*** Supplied passage

I've shrunken the text size and re-adjusted the luma to contrast more gently. - Gilgamesh 18:07, 12 February 2010 (UTC)

When it comes down to it, the linguistics aspects of Tolkien's works are my absolute favorite part about it. Before I got here, there were already many dictionary-style entries. Since I've worked a lot at Wiktionary in the past, declension templates and IPA seemed like the most natural step for any linguistics-lover. Of course I was concerned about canonicity, which is why I asked for advice, which led to the asterisking and the canon notice. And with your comment about lacking sources, I added the Ardalambion link which has the extensive grammatical articles concerning inflection, lexicon, stem forms, etc. - Gilgamesh 18:11, 12 February 2010 (UTC)

I removed the notes section of each table, and instead embed the notes as a tagged reference which should appear somewhere in the references of each article it appears on. Since the tagged reference is named, it should appear only once. - Gilgamesh 18:40, 12 February 2010 (UTC)

I should say, replacing the canon notice with a tagged reference helped a great deal—now the notice's text can be even longer and more detailed without concern for its effects on chart layout. - Gilgamesh 19:01, 12 February 2010 (UTC)

The thing is, though, this is - even though Helge is clearly one of the leading scholars - still one person's speculation. To put this level of speculation, stated as fact (and it does appear as fact to state it so prominently in those tables) is simply against the principles on which this wiki is founded.
Again, the point remains, here, that having such a massive disclaimer to those tables indicates that they can't really be fully trusted. They are referencing someone else's guess-work which I am uncomfortable with (and I don't think I'm the only one).

******

* **Task instructions**:
1. From the discussion about Tolkien language tables, return the stretch from "When it comes" through "18:11, 12 February 2010 (UTC)".
2. In the discussion about Tolkien language tables, what link did Gilgamesh add after the comment about lacking sources?
These records come from a separate source.

*** Listed entries

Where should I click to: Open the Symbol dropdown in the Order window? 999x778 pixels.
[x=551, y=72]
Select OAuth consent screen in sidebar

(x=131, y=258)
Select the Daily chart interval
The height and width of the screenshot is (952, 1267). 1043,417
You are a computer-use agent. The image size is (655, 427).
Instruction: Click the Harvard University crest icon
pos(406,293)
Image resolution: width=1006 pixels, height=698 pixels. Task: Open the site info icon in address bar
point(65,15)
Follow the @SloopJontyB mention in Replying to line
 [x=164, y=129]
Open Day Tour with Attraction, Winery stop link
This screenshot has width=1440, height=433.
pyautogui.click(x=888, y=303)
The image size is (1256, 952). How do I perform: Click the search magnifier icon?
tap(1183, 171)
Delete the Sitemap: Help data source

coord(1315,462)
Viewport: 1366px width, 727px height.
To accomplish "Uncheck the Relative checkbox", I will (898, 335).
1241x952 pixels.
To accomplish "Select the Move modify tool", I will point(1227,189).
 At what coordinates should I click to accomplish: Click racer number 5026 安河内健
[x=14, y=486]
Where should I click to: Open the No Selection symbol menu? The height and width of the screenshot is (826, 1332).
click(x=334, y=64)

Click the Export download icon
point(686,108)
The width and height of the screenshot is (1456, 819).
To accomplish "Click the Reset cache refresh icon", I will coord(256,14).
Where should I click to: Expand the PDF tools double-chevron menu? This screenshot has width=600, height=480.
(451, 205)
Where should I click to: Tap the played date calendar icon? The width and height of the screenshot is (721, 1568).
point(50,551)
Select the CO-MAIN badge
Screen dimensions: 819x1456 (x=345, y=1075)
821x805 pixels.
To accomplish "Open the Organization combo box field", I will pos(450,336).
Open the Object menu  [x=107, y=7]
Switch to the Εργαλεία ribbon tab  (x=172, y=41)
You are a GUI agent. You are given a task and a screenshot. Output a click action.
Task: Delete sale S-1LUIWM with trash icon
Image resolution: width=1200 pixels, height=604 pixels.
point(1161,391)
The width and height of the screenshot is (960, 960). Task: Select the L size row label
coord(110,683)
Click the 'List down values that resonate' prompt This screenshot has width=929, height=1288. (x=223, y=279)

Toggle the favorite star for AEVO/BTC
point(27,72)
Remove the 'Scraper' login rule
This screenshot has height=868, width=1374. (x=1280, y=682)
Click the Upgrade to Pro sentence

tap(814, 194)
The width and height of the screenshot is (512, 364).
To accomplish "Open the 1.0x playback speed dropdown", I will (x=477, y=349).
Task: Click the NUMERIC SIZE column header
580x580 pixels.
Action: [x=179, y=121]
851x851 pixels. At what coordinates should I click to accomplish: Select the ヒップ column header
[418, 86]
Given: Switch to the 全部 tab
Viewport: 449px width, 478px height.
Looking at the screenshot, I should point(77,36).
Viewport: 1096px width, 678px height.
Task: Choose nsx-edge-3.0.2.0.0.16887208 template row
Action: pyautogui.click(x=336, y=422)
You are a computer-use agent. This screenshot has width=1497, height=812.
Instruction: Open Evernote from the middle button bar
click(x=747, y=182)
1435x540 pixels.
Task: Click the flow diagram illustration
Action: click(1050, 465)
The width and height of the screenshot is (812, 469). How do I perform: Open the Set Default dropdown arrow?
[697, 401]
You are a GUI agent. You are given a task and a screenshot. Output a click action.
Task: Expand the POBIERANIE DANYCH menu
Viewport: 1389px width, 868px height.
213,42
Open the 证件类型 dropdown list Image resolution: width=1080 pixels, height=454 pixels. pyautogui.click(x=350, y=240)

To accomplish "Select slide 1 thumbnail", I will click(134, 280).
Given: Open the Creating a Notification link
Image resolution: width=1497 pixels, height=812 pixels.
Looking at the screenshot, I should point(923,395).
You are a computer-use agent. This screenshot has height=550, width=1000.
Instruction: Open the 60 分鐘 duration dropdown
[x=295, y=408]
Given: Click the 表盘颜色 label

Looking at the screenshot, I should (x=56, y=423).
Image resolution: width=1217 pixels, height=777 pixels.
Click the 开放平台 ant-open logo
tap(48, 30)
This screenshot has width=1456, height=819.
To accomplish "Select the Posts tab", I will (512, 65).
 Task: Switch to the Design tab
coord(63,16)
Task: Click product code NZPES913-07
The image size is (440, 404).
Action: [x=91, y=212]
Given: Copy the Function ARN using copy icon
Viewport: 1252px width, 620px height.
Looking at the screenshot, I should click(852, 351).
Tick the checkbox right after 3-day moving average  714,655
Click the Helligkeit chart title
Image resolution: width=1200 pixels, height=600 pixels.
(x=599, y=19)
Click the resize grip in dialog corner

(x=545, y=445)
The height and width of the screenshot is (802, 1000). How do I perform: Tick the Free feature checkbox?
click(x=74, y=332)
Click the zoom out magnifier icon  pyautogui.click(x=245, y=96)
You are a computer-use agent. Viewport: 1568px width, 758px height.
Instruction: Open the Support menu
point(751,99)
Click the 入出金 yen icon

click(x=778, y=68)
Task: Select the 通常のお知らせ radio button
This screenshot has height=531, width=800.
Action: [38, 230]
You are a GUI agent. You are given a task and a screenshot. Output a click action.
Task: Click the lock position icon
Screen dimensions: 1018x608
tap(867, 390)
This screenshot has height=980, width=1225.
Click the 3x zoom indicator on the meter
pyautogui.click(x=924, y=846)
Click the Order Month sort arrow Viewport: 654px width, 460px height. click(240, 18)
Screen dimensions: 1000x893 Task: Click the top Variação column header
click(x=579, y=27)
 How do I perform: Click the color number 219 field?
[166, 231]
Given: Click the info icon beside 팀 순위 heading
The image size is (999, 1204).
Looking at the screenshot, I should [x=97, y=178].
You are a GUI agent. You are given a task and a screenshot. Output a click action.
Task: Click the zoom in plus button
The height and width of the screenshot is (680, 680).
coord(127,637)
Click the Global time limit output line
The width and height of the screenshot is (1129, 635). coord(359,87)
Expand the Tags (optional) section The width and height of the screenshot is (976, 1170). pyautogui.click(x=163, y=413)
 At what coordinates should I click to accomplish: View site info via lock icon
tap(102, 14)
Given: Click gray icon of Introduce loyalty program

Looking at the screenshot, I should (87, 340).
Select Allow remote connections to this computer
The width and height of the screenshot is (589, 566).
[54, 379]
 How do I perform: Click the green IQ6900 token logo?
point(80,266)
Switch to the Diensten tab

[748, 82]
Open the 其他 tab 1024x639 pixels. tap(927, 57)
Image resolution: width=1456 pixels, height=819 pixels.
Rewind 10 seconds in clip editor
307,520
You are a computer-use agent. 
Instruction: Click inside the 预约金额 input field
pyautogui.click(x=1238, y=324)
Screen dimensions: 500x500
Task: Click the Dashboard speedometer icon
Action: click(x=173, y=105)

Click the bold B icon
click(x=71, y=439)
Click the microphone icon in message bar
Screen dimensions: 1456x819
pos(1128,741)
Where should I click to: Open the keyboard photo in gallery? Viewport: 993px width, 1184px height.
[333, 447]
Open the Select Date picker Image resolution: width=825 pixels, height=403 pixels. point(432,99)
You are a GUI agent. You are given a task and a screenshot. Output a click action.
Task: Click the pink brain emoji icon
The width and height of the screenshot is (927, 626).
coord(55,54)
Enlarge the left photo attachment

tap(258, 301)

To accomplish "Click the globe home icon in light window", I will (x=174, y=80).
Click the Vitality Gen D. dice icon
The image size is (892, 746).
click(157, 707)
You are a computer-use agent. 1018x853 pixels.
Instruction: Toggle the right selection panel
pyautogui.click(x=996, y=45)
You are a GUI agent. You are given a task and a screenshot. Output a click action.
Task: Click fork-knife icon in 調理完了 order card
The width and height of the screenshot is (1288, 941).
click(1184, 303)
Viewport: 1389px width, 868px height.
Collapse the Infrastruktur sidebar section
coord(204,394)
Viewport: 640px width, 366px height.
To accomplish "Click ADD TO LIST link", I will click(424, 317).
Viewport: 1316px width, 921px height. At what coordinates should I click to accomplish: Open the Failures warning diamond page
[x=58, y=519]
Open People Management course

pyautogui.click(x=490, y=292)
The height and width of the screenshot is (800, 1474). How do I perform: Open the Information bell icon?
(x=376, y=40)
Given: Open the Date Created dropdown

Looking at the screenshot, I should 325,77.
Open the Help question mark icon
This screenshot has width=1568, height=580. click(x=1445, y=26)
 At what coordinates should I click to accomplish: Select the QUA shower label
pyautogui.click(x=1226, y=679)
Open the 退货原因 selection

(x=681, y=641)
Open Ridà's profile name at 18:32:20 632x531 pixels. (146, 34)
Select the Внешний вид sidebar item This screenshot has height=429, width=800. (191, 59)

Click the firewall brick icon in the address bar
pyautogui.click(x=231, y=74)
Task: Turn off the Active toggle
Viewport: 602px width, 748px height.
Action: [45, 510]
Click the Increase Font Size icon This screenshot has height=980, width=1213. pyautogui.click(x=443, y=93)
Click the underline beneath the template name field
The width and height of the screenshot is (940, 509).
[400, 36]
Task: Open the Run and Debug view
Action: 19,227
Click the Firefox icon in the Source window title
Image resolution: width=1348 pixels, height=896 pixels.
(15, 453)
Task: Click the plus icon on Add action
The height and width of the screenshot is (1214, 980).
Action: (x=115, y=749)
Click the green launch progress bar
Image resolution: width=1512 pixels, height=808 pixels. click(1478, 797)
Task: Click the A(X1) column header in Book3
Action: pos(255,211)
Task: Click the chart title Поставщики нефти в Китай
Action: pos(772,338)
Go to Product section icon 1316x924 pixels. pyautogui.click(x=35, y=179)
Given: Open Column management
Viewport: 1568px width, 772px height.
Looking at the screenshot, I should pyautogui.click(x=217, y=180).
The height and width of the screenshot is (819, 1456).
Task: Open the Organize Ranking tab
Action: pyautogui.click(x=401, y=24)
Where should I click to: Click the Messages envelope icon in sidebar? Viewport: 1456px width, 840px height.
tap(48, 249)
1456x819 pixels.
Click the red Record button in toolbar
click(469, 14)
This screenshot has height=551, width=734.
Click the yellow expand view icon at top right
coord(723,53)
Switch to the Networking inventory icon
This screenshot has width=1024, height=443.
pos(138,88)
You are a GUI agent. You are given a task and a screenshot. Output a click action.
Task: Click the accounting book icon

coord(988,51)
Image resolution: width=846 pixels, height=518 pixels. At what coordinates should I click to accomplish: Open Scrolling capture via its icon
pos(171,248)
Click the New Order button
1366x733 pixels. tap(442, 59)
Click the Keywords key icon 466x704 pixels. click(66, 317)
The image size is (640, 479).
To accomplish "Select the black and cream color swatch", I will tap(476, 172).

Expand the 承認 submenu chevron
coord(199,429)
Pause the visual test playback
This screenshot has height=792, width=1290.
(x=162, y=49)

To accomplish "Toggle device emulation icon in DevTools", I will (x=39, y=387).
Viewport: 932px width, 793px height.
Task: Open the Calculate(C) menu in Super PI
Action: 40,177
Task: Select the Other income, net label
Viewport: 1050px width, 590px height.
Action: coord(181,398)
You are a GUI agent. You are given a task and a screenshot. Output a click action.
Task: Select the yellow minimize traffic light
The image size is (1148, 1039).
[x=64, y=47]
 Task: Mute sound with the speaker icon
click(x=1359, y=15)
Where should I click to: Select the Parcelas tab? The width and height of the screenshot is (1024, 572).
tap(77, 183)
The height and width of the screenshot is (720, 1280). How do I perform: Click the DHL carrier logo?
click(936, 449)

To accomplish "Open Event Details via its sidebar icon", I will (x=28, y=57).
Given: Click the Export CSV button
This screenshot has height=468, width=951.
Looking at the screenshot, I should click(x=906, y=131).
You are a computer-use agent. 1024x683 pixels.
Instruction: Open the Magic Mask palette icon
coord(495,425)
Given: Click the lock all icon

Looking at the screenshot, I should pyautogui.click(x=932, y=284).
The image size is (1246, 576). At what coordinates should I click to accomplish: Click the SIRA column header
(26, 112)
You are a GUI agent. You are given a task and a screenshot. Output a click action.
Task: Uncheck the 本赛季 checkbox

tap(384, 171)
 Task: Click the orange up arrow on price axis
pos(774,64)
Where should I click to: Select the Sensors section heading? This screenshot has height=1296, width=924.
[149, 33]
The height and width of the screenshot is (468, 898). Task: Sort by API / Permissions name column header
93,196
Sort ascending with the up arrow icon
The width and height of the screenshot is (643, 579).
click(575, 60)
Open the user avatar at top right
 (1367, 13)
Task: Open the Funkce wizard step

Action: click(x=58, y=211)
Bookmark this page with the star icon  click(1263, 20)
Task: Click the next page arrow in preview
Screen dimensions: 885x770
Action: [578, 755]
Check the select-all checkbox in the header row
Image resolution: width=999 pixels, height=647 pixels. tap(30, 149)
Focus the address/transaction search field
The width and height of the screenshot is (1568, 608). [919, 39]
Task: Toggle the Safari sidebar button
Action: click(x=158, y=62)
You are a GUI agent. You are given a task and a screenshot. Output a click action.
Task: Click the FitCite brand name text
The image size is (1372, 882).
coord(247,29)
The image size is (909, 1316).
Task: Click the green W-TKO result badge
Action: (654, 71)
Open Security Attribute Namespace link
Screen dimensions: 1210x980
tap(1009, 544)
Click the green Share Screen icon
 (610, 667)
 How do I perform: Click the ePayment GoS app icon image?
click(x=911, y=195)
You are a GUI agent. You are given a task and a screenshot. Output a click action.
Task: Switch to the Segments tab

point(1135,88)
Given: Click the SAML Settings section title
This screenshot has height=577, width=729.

******

* **Solutions by task**:
1.
When it comes down to it, the linguistics aspects of Tolkien's works are my absolute favorite part about it. Before I got here, there were already many dictionary-style entries. Since I've worked a lot at Wiktionary in the past, declension templates and IPA seemed like the most natural step for any linguistics-lover. Of course I was concerned about canonicity, which is why I asked for advice, which led to the asterisking and the canon notice. And with your comment about lacking sources, I added the Ardalambion link which has the extensive grammatical articles concerning inflection, lexicon, stem forms, etc. - Gilgamesh 18:11, 12 February 2010 (UTC)

2. The Ardalambion link.